→ **INPUT MATERIAL**:
------------------------------------
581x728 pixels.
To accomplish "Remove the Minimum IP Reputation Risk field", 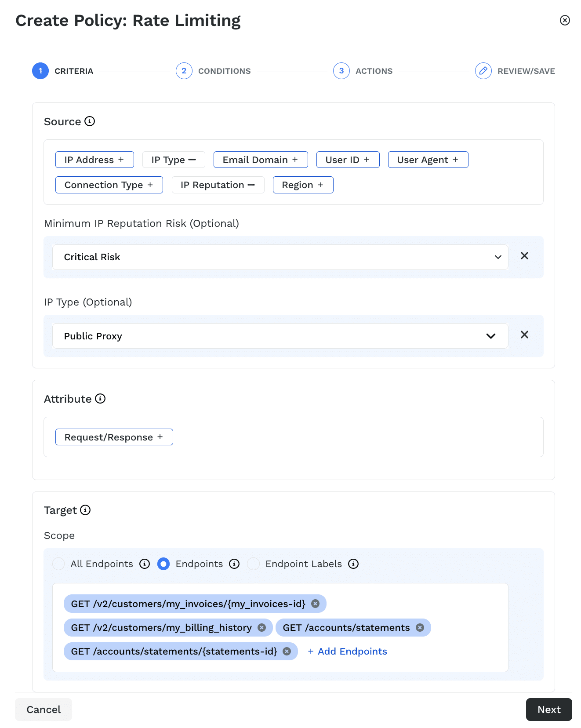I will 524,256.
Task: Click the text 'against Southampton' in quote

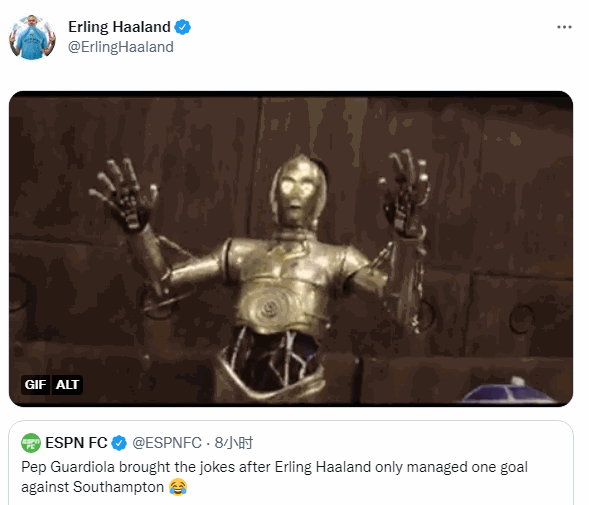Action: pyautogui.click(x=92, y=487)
------------------------------------
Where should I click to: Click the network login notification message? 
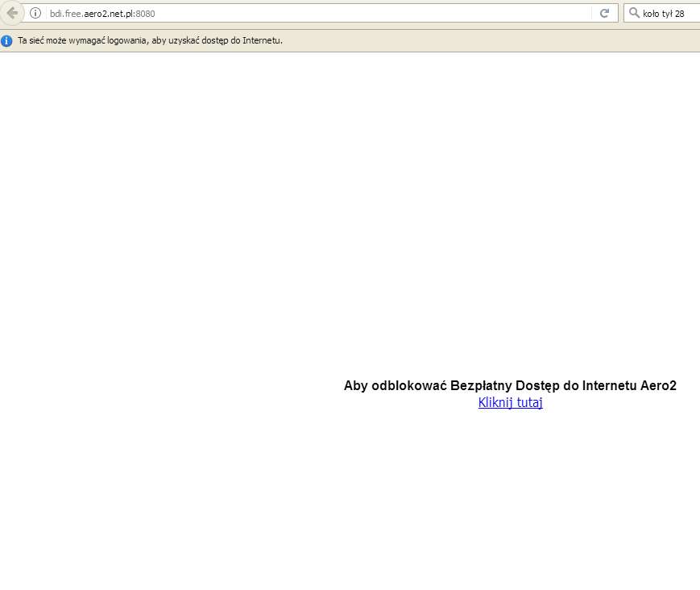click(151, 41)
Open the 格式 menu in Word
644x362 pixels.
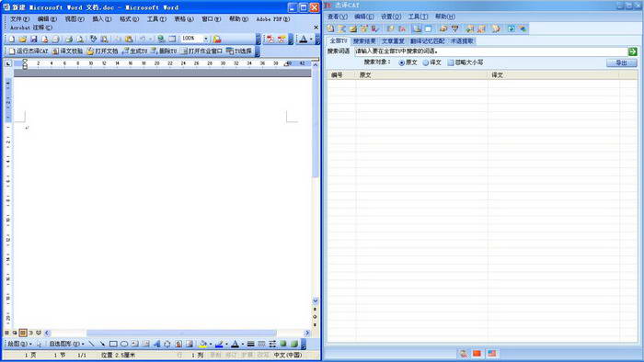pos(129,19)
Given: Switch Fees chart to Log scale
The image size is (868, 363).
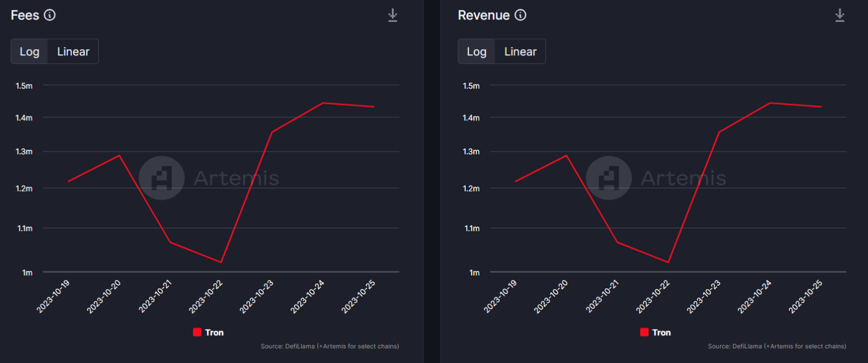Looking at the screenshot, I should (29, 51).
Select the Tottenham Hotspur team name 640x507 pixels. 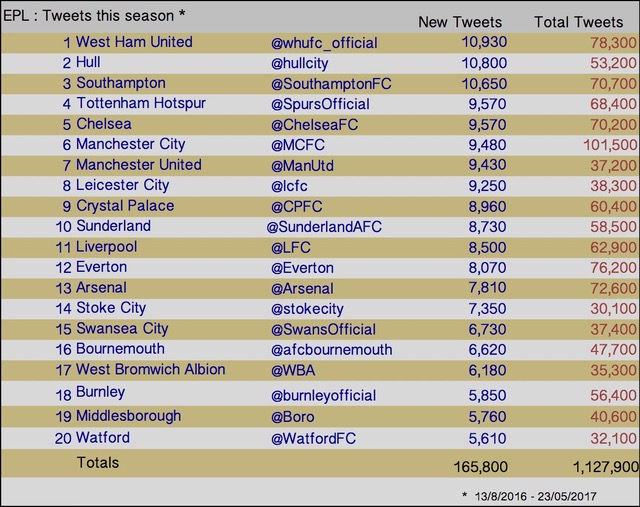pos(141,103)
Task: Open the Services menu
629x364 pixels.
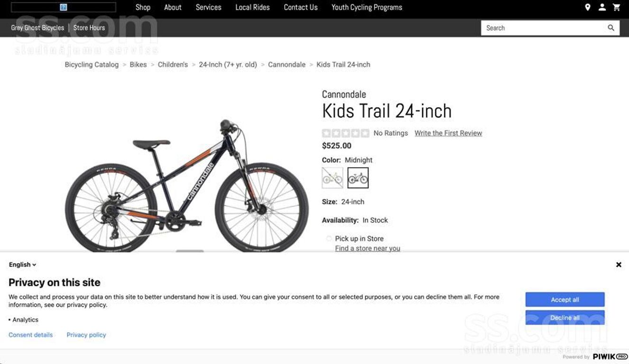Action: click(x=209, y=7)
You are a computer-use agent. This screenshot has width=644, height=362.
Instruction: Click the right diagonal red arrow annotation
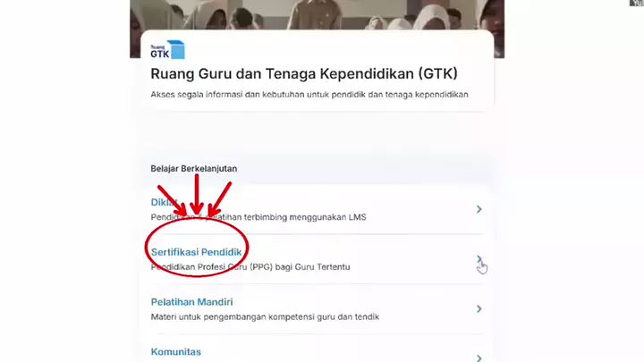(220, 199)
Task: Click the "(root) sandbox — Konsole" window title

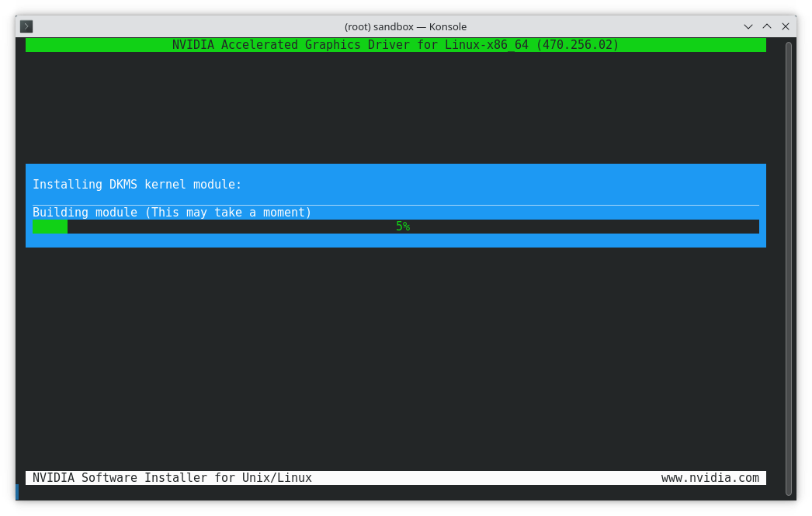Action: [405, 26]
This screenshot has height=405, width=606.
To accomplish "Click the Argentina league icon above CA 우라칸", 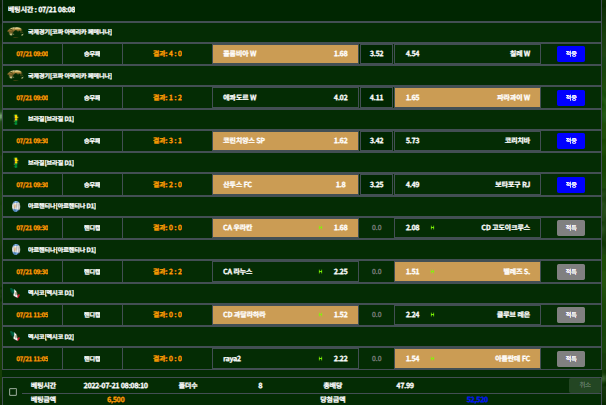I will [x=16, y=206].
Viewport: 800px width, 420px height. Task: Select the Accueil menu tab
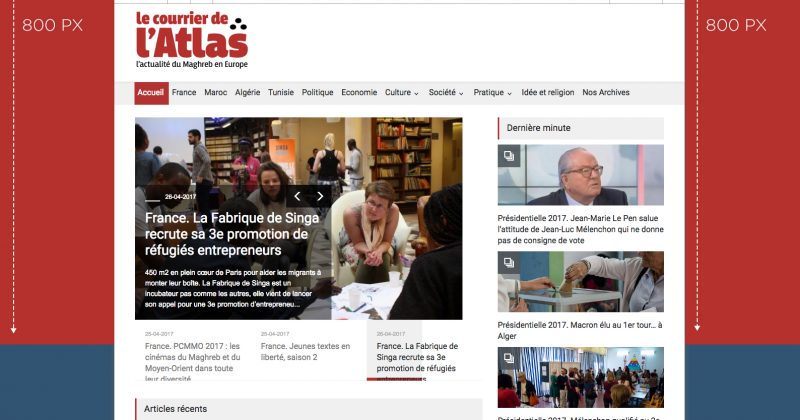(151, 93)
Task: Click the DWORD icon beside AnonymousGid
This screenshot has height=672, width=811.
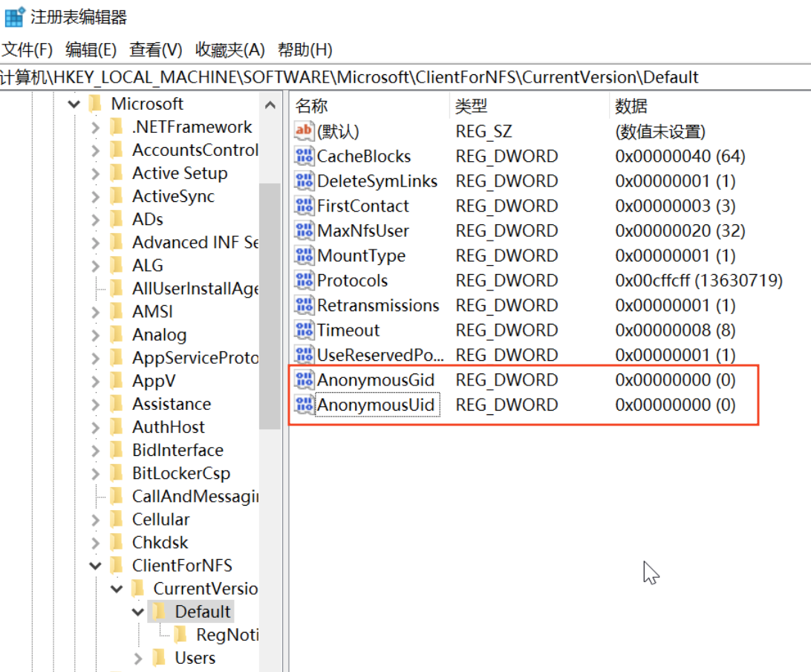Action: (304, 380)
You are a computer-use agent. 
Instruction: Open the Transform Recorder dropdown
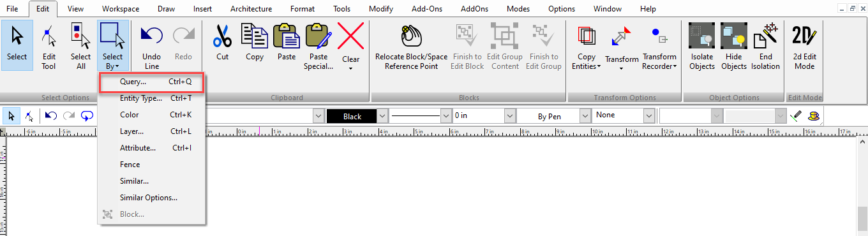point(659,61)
------------------------------------
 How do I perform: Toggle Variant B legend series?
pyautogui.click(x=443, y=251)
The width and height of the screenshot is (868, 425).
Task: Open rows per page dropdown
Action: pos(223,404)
------------------------------------
Once you have found every line in the listing that holds the string "agent", copy each of them.

You are a computer-use agent. This screenshot has width=644, height=362.
You are a computer-use agent. 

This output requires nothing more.